I am trying to delete duplicate entries in an xml
file based on the value of an attribute.
<?xml version='1.0' encoding='UTF-8'?>
<root>
<entries>
<entry name="entry1">
<value>1</value>
</entry>
<entry name="entry1"> <-- Duplicate name here
<value>2</value>
</entry>
<entry name="entry2">
<value>3</value>
</entry>
</entries>
</root>
And I want the following
<?xml version='1.0' encoding='UTF-8'?>
<root>
<entries>
<entry name="entry1">
<value>1</value>
</entry>
<entry name="entry2">
<value>3</value>
</entry>
</entries>
</root>
I have tried
xmlstarlet edit --delete '/_:root/_:entries/*[@name = .//preceding-sibling::*/@name]'
But the xpath
does not match the previous entry with the attribute name="entry1"

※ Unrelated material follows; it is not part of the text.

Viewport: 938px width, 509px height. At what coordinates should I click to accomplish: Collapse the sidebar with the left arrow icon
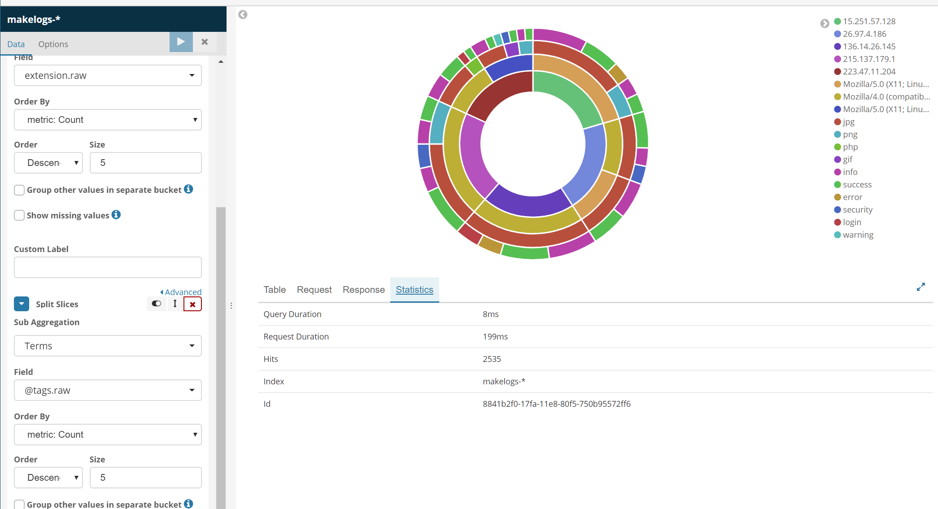(x=243, y=15)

CodePudding user response:
If you can use the YAML processor mikefarah/yq, your task can be solved in this way:
Version < 4.30
yq --input-format xml --output-format xml e '.root.entries.entry |= unique_by(. name)'
Version >= 4.30
yq --input-format xml --output-format xml e '.root.entries.entry |= unique_by(. @name)'
Output
<?xml version='1.0' encoding='UTF-8'?>
<root>
<entries>
<entry name="entry1">
<value>1</value>
</entry>
<entry name="entry2">
<value>3</value>
</entry>
</entries>
</root>
This solution has the benefit that the order of the elements in the array is irrelevant.

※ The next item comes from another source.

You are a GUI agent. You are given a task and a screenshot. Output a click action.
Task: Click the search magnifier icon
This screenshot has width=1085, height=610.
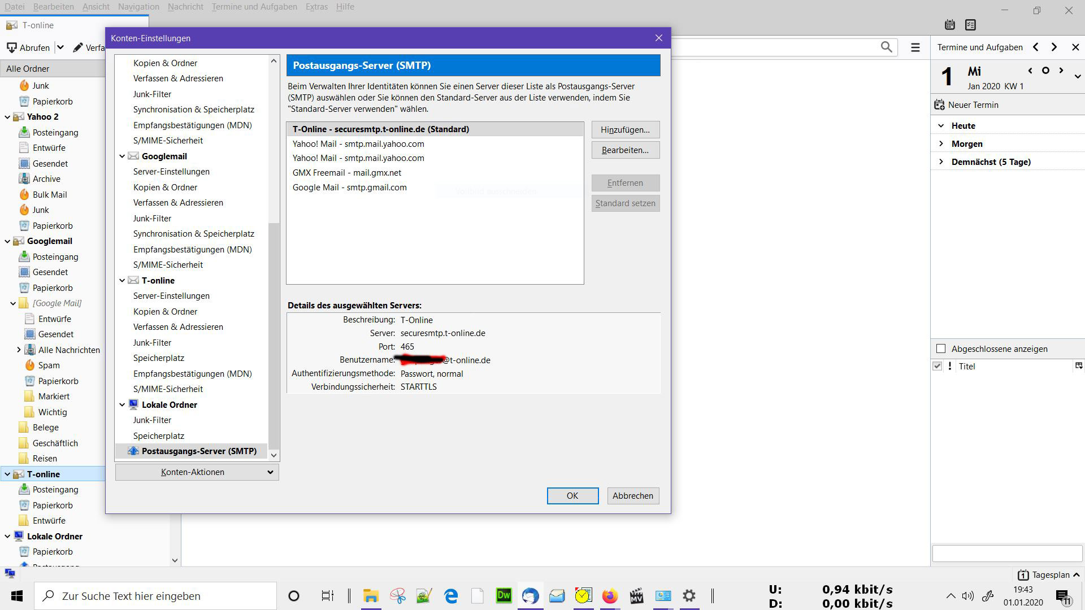pyautogui.click(x=886, y=47)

CodePudding user response:
You just need to remove the .//
from the preceding-sibling::
.
Like this:
xmlstarlet edit --delete '/_:root/_:entries/*[@name = preceding-sibling::*/@name]' input.xml
Note: I tested this but needed to add a default namespace to the XML so that the _
namespace prefix would work. If you don't have a default namespace in your actual input, remove the _:
from your xpath.